Dataset entries —

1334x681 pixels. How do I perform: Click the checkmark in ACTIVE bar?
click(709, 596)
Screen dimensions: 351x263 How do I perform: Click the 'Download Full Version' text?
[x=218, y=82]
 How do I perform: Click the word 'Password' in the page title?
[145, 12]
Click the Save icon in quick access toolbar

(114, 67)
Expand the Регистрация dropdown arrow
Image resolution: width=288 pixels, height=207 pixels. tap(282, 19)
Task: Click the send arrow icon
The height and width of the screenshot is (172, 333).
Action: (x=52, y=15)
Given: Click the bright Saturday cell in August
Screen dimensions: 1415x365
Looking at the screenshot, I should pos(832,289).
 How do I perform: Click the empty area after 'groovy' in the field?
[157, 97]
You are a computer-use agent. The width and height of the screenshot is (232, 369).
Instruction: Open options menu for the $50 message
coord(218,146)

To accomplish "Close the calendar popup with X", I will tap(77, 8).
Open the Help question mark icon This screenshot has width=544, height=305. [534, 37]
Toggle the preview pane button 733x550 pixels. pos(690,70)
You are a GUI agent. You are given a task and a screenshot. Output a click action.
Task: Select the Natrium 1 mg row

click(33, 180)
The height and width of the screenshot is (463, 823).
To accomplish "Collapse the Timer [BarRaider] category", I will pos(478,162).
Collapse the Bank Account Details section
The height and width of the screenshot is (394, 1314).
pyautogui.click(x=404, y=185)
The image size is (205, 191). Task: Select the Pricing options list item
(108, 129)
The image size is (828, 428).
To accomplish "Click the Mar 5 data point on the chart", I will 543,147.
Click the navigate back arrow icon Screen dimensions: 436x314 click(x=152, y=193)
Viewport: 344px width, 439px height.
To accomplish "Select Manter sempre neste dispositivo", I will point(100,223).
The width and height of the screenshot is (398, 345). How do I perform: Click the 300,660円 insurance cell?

Work task — Give back the material in full, word for word.

Result of the task —
1334x681 pixels. How do I perform: Click the checkmark in ACTIVE bar?
click(709, 596)
Screen dimensions: 351x263 How do I perform: Click the 'Download Full Version' text?
[x=218, y=82]
 How do I perform: Click the word 'Password' in the page title?
[145, 12]
Click the Save icon in quick access toolbar

(114, 67)
Expand the Регистрация dropdown arrow
Image resolution: width=288 pixels, height=207 pixels. tap(282, 19)
Task: Click the send arrow icon
The height and width of the screenshot is (172, 333).
Action: (x=52, y=15)
Given: Click the bright Saturday cell in August
Screen dimensions: 1415x365
Looking at the screenshot, I should pos(832,289).
 How do I perform: Click the empty area after 'groovy' in the field?
[157, 97]
You are a computer-use agent. The width and height of the screenshot is (232, 369).
Instruction: Open options menu for the $50 message
coord(218,146)

To accomplish "Close the calendar popup with X", I will tap(77, 8).
Open the Help question mark icon This screenshot has width=544, height=305. [534, 37]
Toggle the preview pane button 733x550 pixels. pos(690,70)
You are a GUI agent. You are given a task and a screenshot. Output a click action.
Task: Select the Natrium 1 mg row

click(33, 180)
The height and width of the screenshot is (463, 823).
To accomplish "Collapse the Timer [BarRaider] category", I will pos(478,162).
Collapse the Bank Account Details section
The height and width of the screenshot is (394, 1314).
pyautogui.click(x=404, y=185)
The image size is (205, 191). Task: Select the Pricing options list item
(108, 129)
The image size is (828, 428).
To accomplish "Click the Mar 5 data point on the chart", I will 543,147.
Click the navigate back arrow icon Screen dimensions: 436x314 click(x=152, y=193)
Viewport: 344px width, 439px height.
To accomplish "Select Manter sempre neste dispositivo", I will point(100,223).
The width and height of the screenshot is (398, 345). How do I perform: Click the 300,660円 insurance cell?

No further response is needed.